Ginsenoside Rb1 inhibits proliferation and inflammatory responses in rat aortic smooth muscle cells.

Ginsenoside Rb1, a known phytoestrogen, is a major pharmacologically active component in ginseng. The present study was designed to investigate the effect of ginsenoside Rb1 on fetal bovine serum (FBS)-induced proliferation and tumor necrosis factor-α (TNF-α)-evoked inflammatory responses in cultured rat aortic vascular smooth muscle cells (VSMCs).
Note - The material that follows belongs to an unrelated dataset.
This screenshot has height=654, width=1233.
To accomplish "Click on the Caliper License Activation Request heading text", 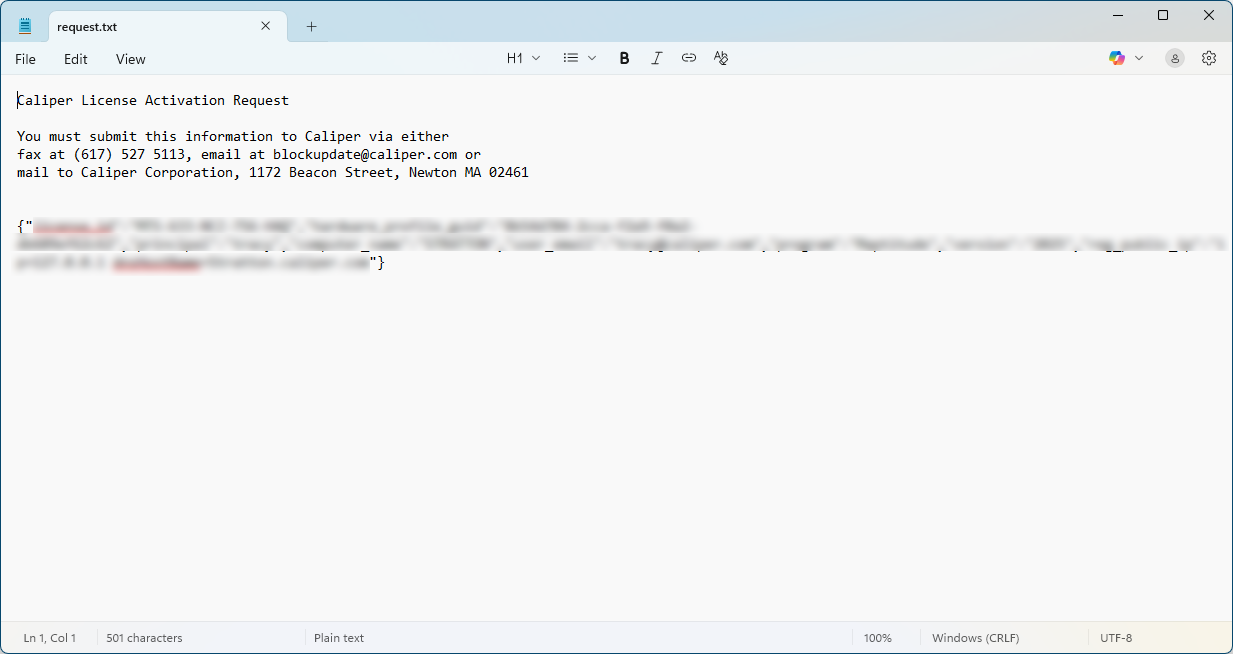I will coord(153,100).
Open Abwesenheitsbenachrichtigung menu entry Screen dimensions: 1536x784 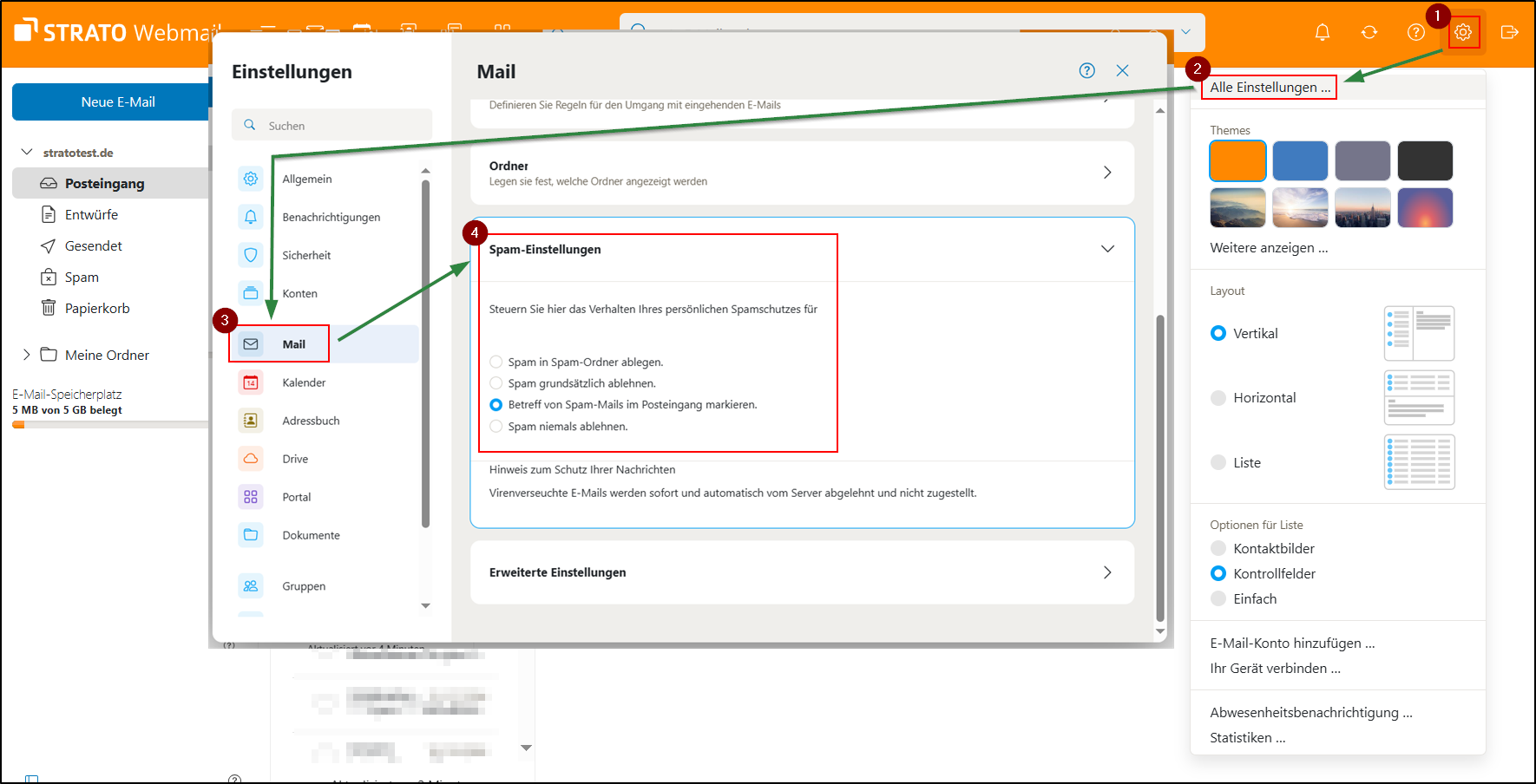pos(1310,713)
The data showed that Rb1 potently inhibited VSMC proliferation and cell growth induced by 5% FBS. These inhibitory effects were associated with G(1) cell cycle arrest and down-regulation of cell cycle proteins. Treatment with Rb1 reduced FBS-induced extracellular signal-regulated kinase 1/2 (ERK1/2) phosphorylation. Furthermore, TNF-α-evoked inflammatory responses were inhibited by Rb1. Reporter gene assay indicated that Rb1 could transactivate ERß especially. Moreover, Rb1-mediated inhibition of VSMCs proliferation was greatly blocked by transfection of ERß siRNA. These results suggest that Rb1 inhibits FBS-induced proliferation and TNF-α-evoked inflammatory responses in VSMCs. The findings presented here highlight the possible therapeutic use of Rb1 in cardiovascular disease.